The third key focus for Sonnen is its energy services technology and business, Ostermann said. Early this year, the company launched SonnenCommunity, a program that allows its German customers to trade their solar and battery power with one another to reduce grid consumption and lower their energy costs.
“We buy excess power from our customers, and we sell it in real time, peer-to-peer,” at prices of about 23 cents per kilowatt-hour -- 20 to 25 cents less than current retail market prices. This is an attractive offering for Germany, where there's a big difference between solar power costs and retail electricity costs. It doesn’t pencil out in most other markets, however. It also relies on Sonnen customers’ preference for using solar-generated power over grid power.
Last month’s launch of SonnenFlat adds a new revenue stream -- frequency regulation services provided to grid operators from its customers’ fleet of batteries -- to improve the economics of sharing solar and battery power, he said.
Power grids have been using utility-scale batteries as rapid-responding energy assets to help keep grid frequencies stable for some years now. Plenty of pilot projects have demonstrated that the same task can be accomplished by lots of smaller, aggregated assets like behind-the-meter batteries, as long as they can react quickly and consistently enough to meet the second-by-second requests of grid operators for this fast-responding service.
But SonnenFlat is one of the earliest such projects to target real-world commercial markets for this service, with about 1,500 customers signed up so far. Sonnen is partnering with telecommunications company SwissCom’s energy services arm, which already has thousands of energy assets under management and linkages to German transmission system operators’ frequency response markets.
Most Sonnen customers in Germany can provide about 80 percent of their own electricity needs from their solar panels and batteries, Ostermann said. In the case of SonnenFlat, adding frequency regulation revenues can allow a typical customer to earn about 500 euros per year, which is enough money to pay for the remaining 20 percent of grid-purchased energy.

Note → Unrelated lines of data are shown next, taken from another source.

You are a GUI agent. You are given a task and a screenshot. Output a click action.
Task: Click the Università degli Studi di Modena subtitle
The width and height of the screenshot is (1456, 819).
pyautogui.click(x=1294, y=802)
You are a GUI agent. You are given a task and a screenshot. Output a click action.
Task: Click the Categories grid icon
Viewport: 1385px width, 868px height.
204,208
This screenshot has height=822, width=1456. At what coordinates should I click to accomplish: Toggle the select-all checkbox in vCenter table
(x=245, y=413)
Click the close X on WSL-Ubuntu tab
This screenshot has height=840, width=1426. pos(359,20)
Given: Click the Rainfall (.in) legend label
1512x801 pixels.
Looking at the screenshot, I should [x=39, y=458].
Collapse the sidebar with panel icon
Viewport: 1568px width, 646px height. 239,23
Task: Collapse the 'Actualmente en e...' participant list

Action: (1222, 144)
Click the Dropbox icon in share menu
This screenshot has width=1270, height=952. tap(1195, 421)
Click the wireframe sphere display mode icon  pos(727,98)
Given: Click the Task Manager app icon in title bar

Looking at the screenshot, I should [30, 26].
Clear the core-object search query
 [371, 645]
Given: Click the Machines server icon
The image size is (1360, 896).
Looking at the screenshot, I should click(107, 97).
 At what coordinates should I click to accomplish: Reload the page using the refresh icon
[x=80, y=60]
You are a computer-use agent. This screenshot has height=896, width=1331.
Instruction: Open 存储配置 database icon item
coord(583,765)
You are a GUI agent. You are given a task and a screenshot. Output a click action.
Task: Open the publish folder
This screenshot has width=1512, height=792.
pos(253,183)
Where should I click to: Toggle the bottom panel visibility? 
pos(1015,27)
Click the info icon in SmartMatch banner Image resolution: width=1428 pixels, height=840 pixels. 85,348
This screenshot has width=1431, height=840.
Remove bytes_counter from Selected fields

In other countries that lack Germany’s positive solar self-consumption economics, frequency regulation could help bring in additional revenues to lower the cost of batteries bought to provide emergency backup power. It can also help utilities reduce load on local distribution circuits, or serve as a resource to lower energy demand during system-wide peaks.
Tesla and partner SolarCity have targeted similar grid services to help make the economic case for linking Tesla’s Powerwall batteries to SolarCity PV systems for U.S. homeowners. So far, U.S. efforts on this front have been limited to pilot projects, however. Tesla has a project with Vermont utility Green Mountain Power, for example, where the utility is paying customers to use their stored solar power to reduce load on the grid. Startup Sunverge is conducting a 300-home virtual power plant project with Con Ed in New York and smaller projects in California and Kentucky.